§ **Work task**
Using the excerpt on Azure Machine Learning mount settings, answer these questions.
1. Which Python function does the excerpt recommend instead of os.listdir() for listing many small files?
2. How many seconds did os.listdir() need to get the first entry?
3. To what value is DATASET_MOUNT_MEMORY_CACHE_SIZE set in the code?

Azure Machine Learning mount handles listing in a lazy manner. Therefore, to list many small files, it's better to use an iterative client library call (for example, os.scandir()
in Python) instead of a client library call that returns the full list (for example, os.listdir()
in Python). An iterative client library call returns a generator, meaning that it doesn't need to wait until the entire list loads. It can then proceed faster.
This table compares the time needed for the Python os.scandir()
and os.listdir()
functions to list a folder that contains ~4M files in a flat structure:
Metric | os.scandir() |
os.listdir() |
---|---|---|
Time to get first entry (secs) | 0.67 | 553.79 |
Time to get first 50k entries (secs) | 9.56 | 562.73 |
Time to get all entries (secs) | 558.35 | 582.14 |
Optimum mount settings for common scenarios
For certain common scenarios, we show the optimal mount settings you need to set in your Azure Machine Learning job.
Reading large file sequentially one time (processing lines in csv file)
Include these mount settings in the environment_variables
section of your Azure Machine Learning job:
Note
To use serverless compute, delete compute="cpu-cluster",
in this code.
from azure.ai.ml import command
env_var = {
"DATASET_MOUNT_BLOCK_BASED_CACHE_ENABLED": True, # Enable block-based caching
"DATASET_MOUNT_BLOCK_FILE_CACHE_ENABLED": False, # Disable caching on disk
"DATASET_MOUNT_MEMORY_CACHE_SIZE": 0, # Disabling in-memory caching
# Increase the number of blocks used for prefetch. This leads to use of more RAM (2 MB * #value set).

§ **Given information**

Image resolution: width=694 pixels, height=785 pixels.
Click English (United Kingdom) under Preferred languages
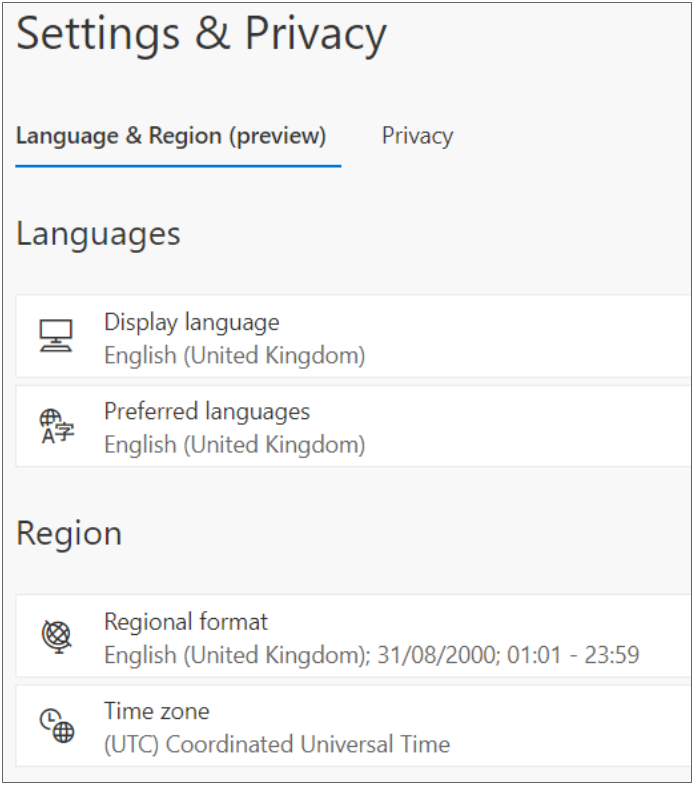pos(234,445)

§ **Solution below**
1. os.scandir()
2. 553.79 seconds
3. 0